Posted: Wed Feb 13, 2019 7:32 pm
by RIP
"I just reset the clock on my computer to 12.01, Jan 1st, 2000 a week or so before ... nowt happened" - WADR, that's probably because us lot had tested exactly the same scenario considerably earlier than that in a controlled situation, then put the fix in with plenty of time before you were naughty and tried to break things :wink:.

And as Rich says, don't worry because we'll all have a lovely opportunity, in about six weeks time, to see what happens when we've taken the opposite approach to a potential/real problem :smile:.

Re: Potential April GPS issues for older units

Posted: Wed Feb 13, 2019 7:52 pm
by ianfitz
Richard G wrote:
ianfitz wrote:I thought this was going to be another brexit-shambles based problem!
We'd really have to be going some to get ourselves excluded from GPS! :shock:
Given the staggering levels of incompetence in the current government I would not put this past them!

Re: Potential April GPS issues for older units

Posted: Wed Feb 13, 2019 8:58 pm
by Lazarus
Ok - this is potentially very crap as I will be in the middle of nowhere in April, reliant on GPS. How can I tell if my device will conk out or not?
the link said that any device after 2010 was likely to be ok

I would contact the manufacturer/ make sure it was updated

Re: Potential April GPS issues for older units

Posted: Wed Feb 13, 2019 9:17 pm
by GregMay
u02sgb wrote:https://www.theregister.co.uk/AMP/2019/ ... poch_ends/

Hope Mountain Rescue aren't busy in April!
We're pretty much always busy. Shouldn't affect our mapping capabilities though.

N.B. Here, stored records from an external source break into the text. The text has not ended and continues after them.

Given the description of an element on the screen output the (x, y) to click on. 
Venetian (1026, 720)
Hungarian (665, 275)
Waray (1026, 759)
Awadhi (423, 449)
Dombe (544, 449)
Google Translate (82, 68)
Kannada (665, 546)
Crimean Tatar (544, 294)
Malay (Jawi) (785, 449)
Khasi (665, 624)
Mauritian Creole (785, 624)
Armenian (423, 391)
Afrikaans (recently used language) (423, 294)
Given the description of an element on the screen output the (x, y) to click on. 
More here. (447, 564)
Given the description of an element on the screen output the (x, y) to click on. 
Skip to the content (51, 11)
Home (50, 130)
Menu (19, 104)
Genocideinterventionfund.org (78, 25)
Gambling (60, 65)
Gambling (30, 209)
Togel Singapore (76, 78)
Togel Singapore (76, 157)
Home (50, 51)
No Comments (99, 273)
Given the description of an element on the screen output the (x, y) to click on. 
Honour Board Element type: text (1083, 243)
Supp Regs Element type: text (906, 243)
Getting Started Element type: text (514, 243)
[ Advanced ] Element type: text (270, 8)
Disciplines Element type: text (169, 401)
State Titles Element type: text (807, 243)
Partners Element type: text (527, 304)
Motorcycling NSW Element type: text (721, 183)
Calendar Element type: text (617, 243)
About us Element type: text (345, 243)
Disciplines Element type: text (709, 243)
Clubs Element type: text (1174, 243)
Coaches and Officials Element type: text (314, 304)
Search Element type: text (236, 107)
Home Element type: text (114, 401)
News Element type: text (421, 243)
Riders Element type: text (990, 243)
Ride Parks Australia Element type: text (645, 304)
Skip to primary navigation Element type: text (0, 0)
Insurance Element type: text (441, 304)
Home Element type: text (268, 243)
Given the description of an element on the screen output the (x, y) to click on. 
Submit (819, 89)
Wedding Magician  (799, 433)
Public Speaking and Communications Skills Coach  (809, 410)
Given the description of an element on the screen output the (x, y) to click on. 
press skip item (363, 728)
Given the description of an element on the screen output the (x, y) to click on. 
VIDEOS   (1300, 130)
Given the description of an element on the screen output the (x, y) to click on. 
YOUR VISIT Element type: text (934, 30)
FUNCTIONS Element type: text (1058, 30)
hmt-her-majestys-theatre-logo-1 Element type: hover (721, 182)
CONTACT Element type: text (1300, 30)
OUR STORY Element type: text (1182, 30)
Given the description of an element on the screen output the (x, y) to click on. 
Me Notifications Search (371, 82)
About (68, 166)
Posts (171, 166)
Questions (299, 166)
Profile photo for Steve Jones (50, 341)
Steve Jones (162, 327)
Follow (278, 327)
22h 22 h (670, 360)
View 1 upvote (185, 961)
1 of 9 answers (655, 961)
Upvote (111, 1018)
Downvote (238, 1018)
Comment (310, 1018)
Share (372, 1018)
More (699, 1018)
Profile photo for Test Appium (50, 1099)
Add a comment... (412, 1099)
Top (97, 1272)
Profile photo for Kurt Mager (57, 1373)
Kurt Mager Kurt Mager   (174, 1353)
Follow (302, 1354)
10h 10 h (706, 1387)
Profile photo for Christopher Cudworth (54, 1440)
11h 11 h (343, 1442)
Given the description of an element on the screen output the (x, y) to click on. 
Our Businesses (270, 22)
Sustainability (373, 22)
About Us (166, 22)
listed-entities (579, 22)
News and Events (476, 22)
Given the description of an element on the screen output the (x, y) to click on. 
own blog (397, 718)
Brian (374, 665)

Re: Potential April GPS issues for older units

Posted: Wed Feb 13, 2019 10:09 pm
by whitestone
Still we've got just short of nineteen years to deal with the end of 32 bit time :wink:

Re: Potential April GPS issues for older units

Posted: Thu Feb 14, 2019 12:19 am
by u02sgb
Sorry Greg, was more meaning for the extra work! Don't think you'd have got into basic training relying purely on a GPS.

Re: Potential April GPS issues for older units

Posted: Thu Feb 14, 2019 11:36 am
by Richard G
Bearbonesnorm wrote:I'm just trying to get my head round this please humour me ... so, what everyone's saying is that Y2K was a problem for some companies relating to their software / hardware and not a complete meltdown of the internet and electronic world as was touted about at the time?
Well, the internet would have melted down for sure had the infrastructure guys not patched the hardware. But obviously you don't hear about it... because they did!

I can't speak for planes falling out of the sky etc. My assumption would be that aeronautical systems would have probably needed patching the same as most other systems, but I haven't read what catastrophic effects if any would have occurred (not my industry).

Re: Potential April GPS issues for older units

Posted: Thu Feb 14, 2019 2:17 pm
by mechanicaldope
So basically, we didn't all get lost and stranded in the snowy mountains because we realised that it would be better to have a look at the map before we set off. I think.